Restate word for word only the lines running from the one with "Open the Media library icon" to the end of the data, both ends included. Omit any pictures.

[Screenshot grounding data]
::::::

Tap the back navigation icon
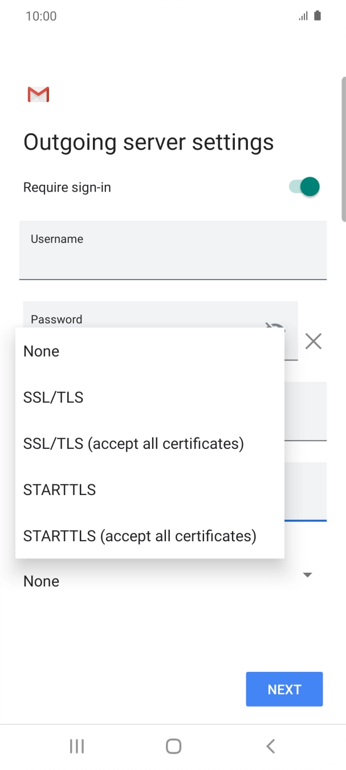The width and height of the screenshot is (346, 770). [271, 746]

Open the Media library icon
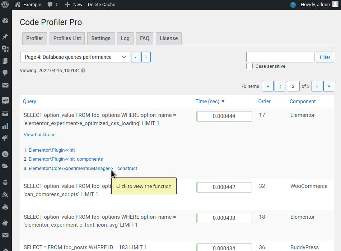coord(5,49)
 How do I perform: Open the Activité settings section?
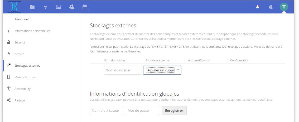pyautogui.click(x=19, y=54)
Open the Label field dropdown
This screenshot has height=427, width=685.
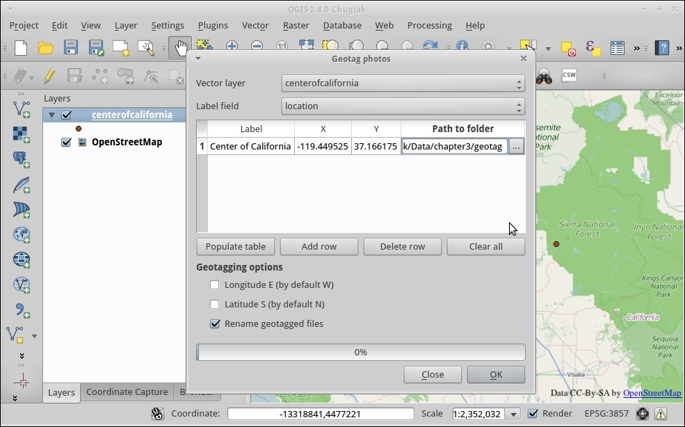(403, 106)
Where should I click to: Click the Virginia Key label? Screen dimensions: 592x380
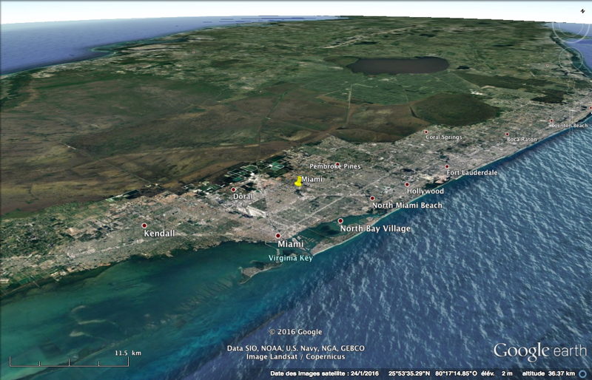pyautogui.click(x=291, y=258)
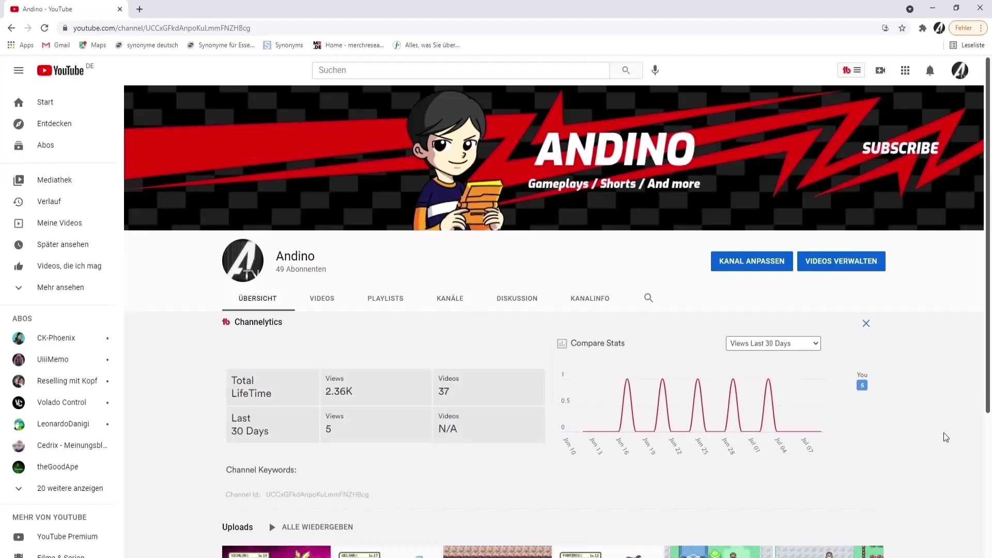Click the Channelytics panel icon
Screen dimensions: 992x558
(226, 321)
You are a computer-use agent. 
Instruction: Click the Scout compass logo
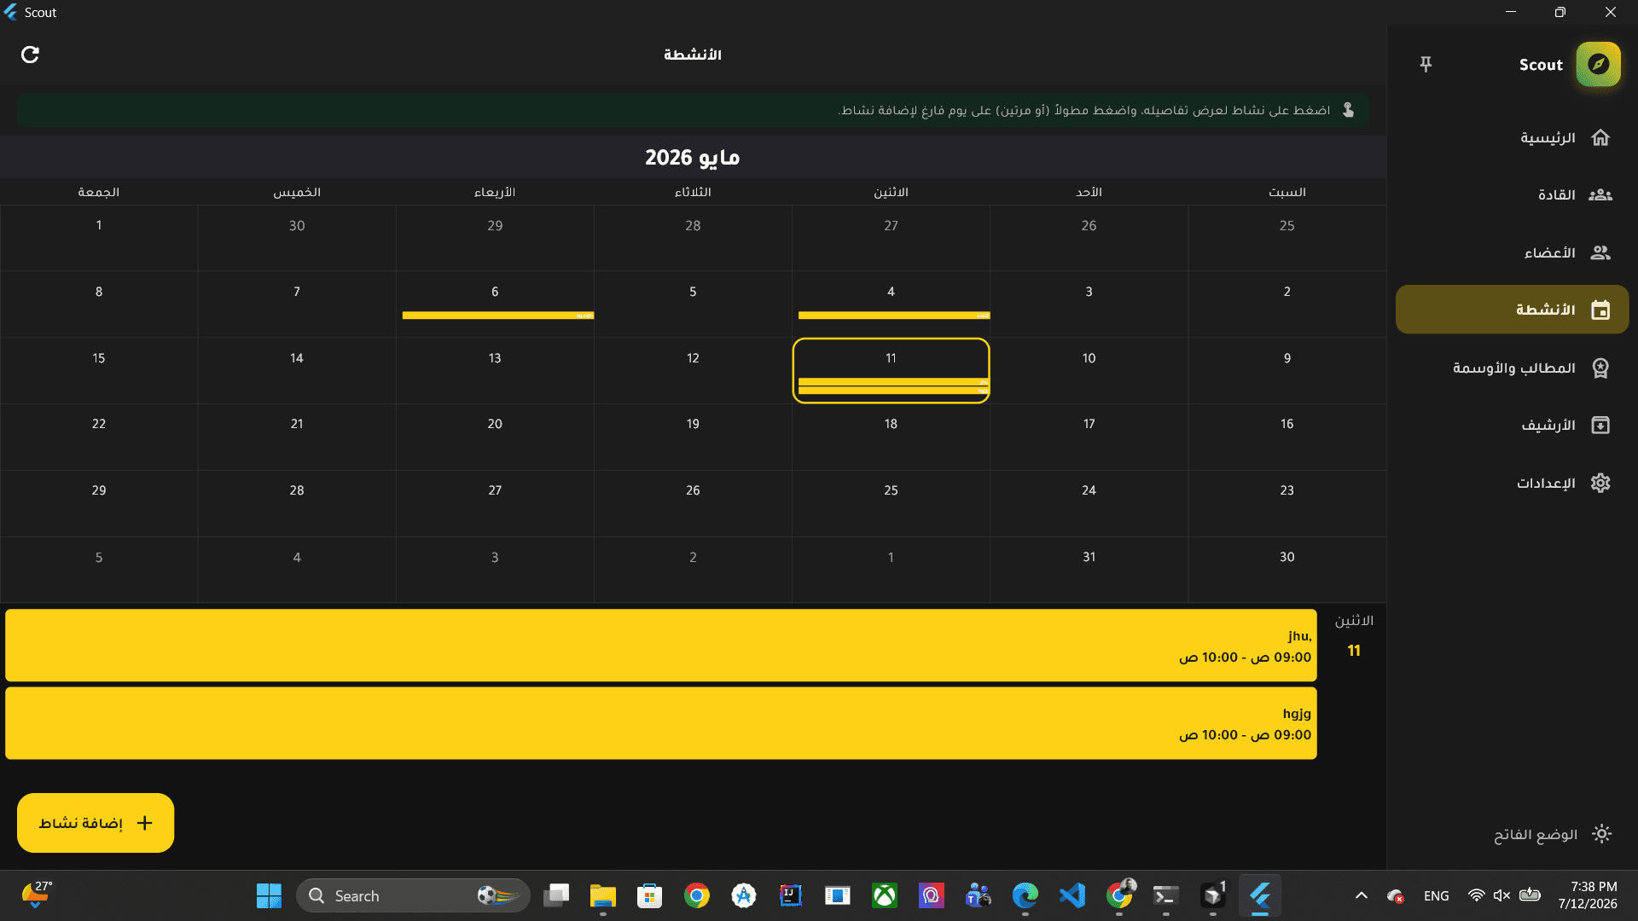click(x=1598, y=64)
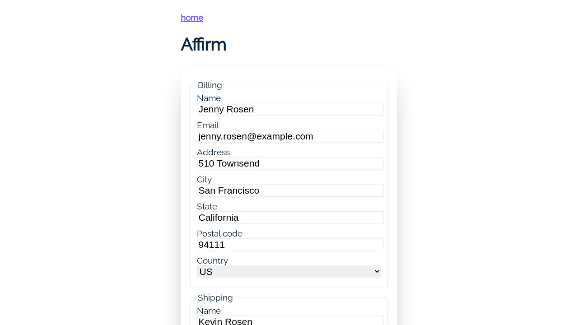Image resolution: width=578 pixels, height=325 pixels.
Task: Click the Billing section legend
Action: point(210,85)
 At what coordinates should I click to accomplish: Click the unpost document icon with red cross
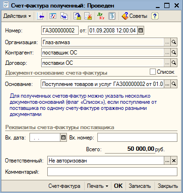(x=88, y=16)
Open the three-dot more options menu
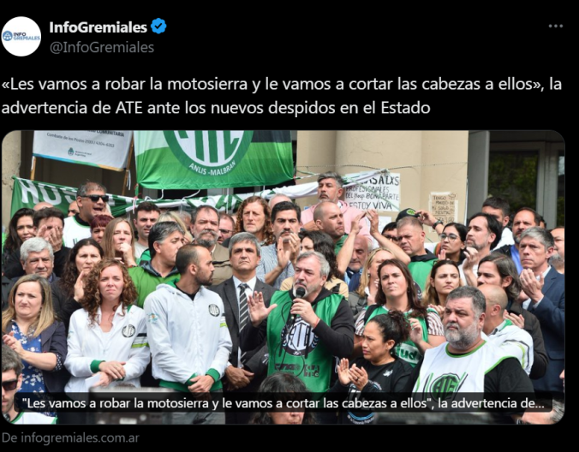This screenshot has height=452, width=579. click(x=555, y=26)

::::::

_ANSWER SECTION_:
Open the Media library icon
coord(5,49)
 How do I perform: Open the Activité settings section?
pyautogui.click(x=19, y=54)
Open the Label field dropdown
This screenshot has height=427, width=685.
(403, 106)
Where should I click to: Click the Virginia Key label? Screen dimensions: 592x380
pyautogui.click(x=291, y=258)
Click the Channelytics panel icon
Screen dimensions: 992x558
(226, 321)
You are a computer-use agent. 
Instruction: Click the Scout compass logo
click(x=1598, y=64)
Image resolution: width=578 pixels, height=325 pixels.
Task: Click the Billing section legend
Action: point(210,85)
 At what coordinates should I click to accomplish: Click the unpost document icon with red cross
(x=88, y=16)
Open the three-dot more options menu
This screenshot has height=452, width=579. click(x=555, y=26)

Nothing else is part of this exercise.